It's also worth noting that the FLOTUS is coming into this with unprecedented poll numbers, and I don't mean that in a good way. 

Melania Trump’s public standing has cratered to a level never before seen for a modern first lady, plunging so far underwater that CNN’s Harry Enten called the numbers “absolutely awful” and historically unprecedented.

Enten pointed to the dramatic slide in Melania’s approval rating over time, noting that she stood at +30 in May 2018, fell to +3 in January 2025, and has now plunged to -12 in the latest March 26-30 CNN/SSRS survey.

“So at this point, historic lows for Melania Trump,” Enten said. “These numbers are absolutely awful.”

The collapse puts Melania well below other modern first ladies at a similar point in their husbands’ presidencies. According to CNN/SSRS data cited by Enten, Nancy Reagan stood at +50, Hillary Clinton at +25, Laura Bush at +46, and Michelle Obama at +42.

“If we look at this historically, the worst ever, the worst ever at this point in term number two,” Enten said.

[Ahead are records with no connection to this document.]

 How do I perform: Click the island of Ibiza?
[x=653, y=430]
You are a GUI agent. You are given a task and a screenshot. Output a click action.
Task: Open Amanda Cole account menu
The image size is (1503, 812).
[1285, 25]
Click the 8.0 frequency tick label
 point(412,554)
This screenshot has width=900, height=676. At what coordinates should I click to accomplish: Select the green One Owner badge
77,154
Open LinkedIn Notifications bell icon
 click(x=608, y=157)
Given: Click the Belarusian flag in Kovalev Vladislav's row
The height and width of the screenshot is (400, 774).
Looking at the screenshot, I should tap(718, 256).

When dealing with Trump and the fog of MAGA, it is essential that one keeps an open mind. It is tempting to explain bizarre behavior based on bad intentions, but you always have to allow for mind-boggling incompetence, shameless corruption, or almost unimaginable childishness and personal agendas.

No outside observer—and possibly no one on the inside either—can say with any certainty what’s going on here. There are, however, a couple of facts to keep top of mind when listening to this.

Michael Wolff (who, for all of his considerable flaws, is remarkably good at keeping the receipts) claims to have tapes of Jeffrey Epstein making the very charges that Melania Trump is denying. Recent FBI documents appear to back these claims up with email exchanges and sworn testimony. It is also important to remember that the Trumps are firm believers in the “best defense is a good offense” approach and have threatened multiple lawsuits over Epstein-related comments from Wolff, Hunter Biden, The Wall Street Journal, and others I’m probably forgetting. It is perhaps even more important to note that Donald and Melania have quietly backed away from, as far as I can tell, all of these legal actions—perhaps not coincidentally before the discovery stage was reached.

Most of the respectable, mainstream analysis I’ve seen has depicted this as a rift between Donald and Melania. Open mind or not, I’m skeptical of that interpretation. Other analysts, whom I tend to trust more, have suggested that the White House is trying to get ahead of some big story that’s about to break—presumably either confirmation of the claims that Wolff made or something even more damaging. Then, finally, there’s the possibility that we are observing the most comical misunderstanding of the Streisand Effect imaginable.